Ecco perché De Laurentiis non sarà mai un presidente amato dai tifosi

Pubblicato il 16 aprile 2018 alle 10:51 da Liberato Ferrara
de laurentiis donadoni
Ecco perché De Laurentiis non sarà mai un presidente amato dai tifosi pubblicato il: 2018-04-16 da Liberato Ferrara

De Laurentiis non è uno stupido, ma pensa che gli altri lo siano

De Laurentiis tutto è tranne che uno stupido, chi dice il contrario mente sapendo di mentire. Semmai ha un problema diverso: pensa di essere la sola persona intelligenti in un mondo, quello del calcio, di imbecilli. Essendo una persona intelligente dovrebbe chiedersi una cosa: come è possibile che in presenza di risultati sportivi eccezionali divide la tifoseria? Il giorno in cui le cose dovessero andare maluccio cosa ne sarà di lui agli occhi della pubblica opinione?

Uno dice: se ne frega di quello che pensa la gente. Se davvero la pensa in questo modo sbaglia di grosso, perché un qualsiasi imprenditore non può non tener conto dei suoi clienti. Nel cinema sa bene come muoversi: anche se non investe un centesimo neanche lì, riesce a tener conto dell’opinione dei suoi clienti. Non fa un prodotto che piace ai critici, ma uno che piace alla gente. Fa cassa, o forse è il caso di dire, faceva cassa. E’ successo poi che la gente si è stufata, in tanti lo hanno imitato, investendo di più, e lui è sparito. Ma l’idea iniziale è stata geniale, ha funzionato alla grande. Ha saputo interpretare quello che la gente voleva avere.

Il mondo del calcio è lontanissimo dal suo modo di pensare

Nel calcio non ci riesce, forse non ci prova neanche. Continua a dire sempre le cose sbagliate, quelle che mandano in bestia i tifosi. Prendere l’ultima intervista: con la squadra che si sta giocando lo scudetto lui parla di investimenti per lo stadio ed il centro sportivo. Per amor di Dio: nessuno gli ha creduto per un solo istante, è una vita che dice queste cose, e non ha fatto nulla. Ma il punto non è questo: del mondo del calcio non riesce minimamente a cogliere gli aspetti fondanti. Passione ed amore per la maglia sono per lui stupidaggini. Magari ha anche ragione lui, perché se uno ci pensa capisce che stiamo parlando di cazzate. Ma sono quelle cazzate che tengono in piedi il mondo del calcio, il mondo che gli dà da vivere.

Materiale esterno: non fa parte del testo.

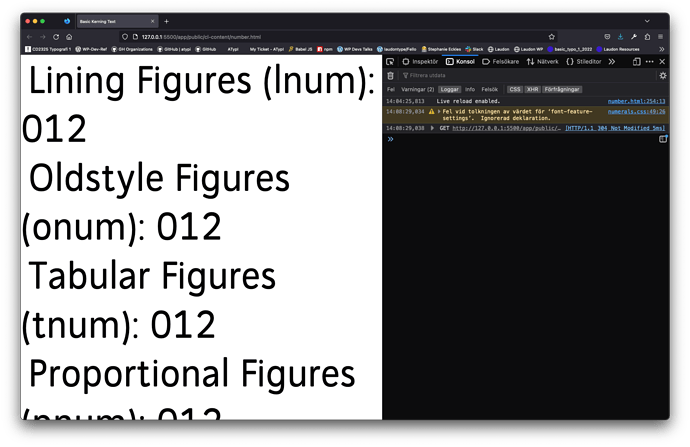
Task: Open the number.html:254:13 source link
Action: 637,101
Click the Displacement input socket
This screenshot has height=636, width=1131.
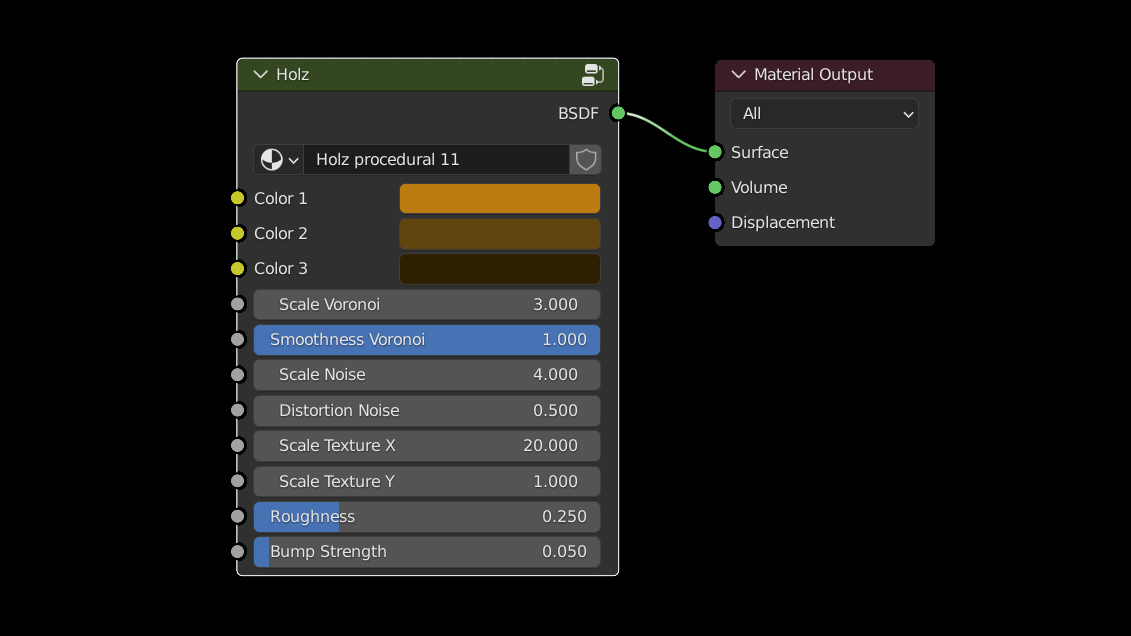(715, 222)
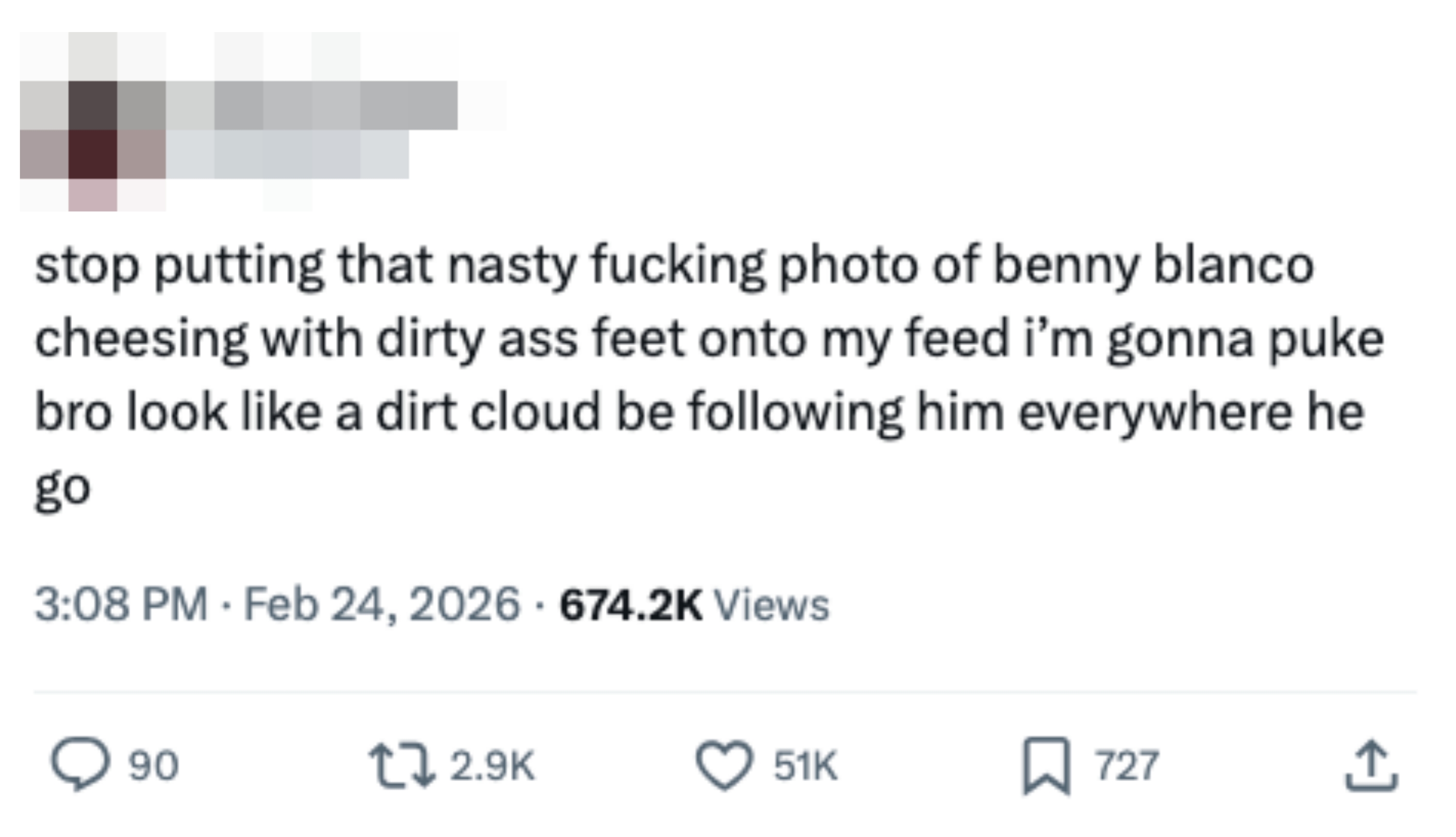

La grande lezione di Sarri

Lui parla solo di soldi, e dal suo punto di vista fa bene, visto che sono la sola cosa che gli interessano. Il problema è che ai tifosi dei soldi, dei fatturati, dei bilanci non interessa assolutamente nulla. L’errore clamoroso di De Laurentiis non è quello di badare solo ai numeri, ma il pretendere gli applausi per tutto questo. Non è così, e Sarri in maniera sibillina gli ha dato una lezione di calcio. Ha detto: restare per me al Napoli non è una questione di soldi, resto se posso fare felici i tifosi. Che è una maniera, magari anche un po’ paracula, di dire: non mi interessa l’ingaggio (ovviamente non è vero), voglio la possibilità di vincere. Che esattamente quello che i tifosi vogliono sentire dire, esattamente il contrario di quello che dice De Laurentiis, che parla solo di soldi, e non di vittorie possibili.

Ecco perché il presidente del Napoli non sarà mai amato dai tifosi. Ed è strano che una persona intelligente non cambi questo atteggiamento. Ma il problema è che lui pensa che i tifosi siano solo imbecilli che si esaltano a guardare gente che corre dietro un pallone. Non ce la fa proprio a prenderli sul serio, a cercare di capire il loro modo di pensare.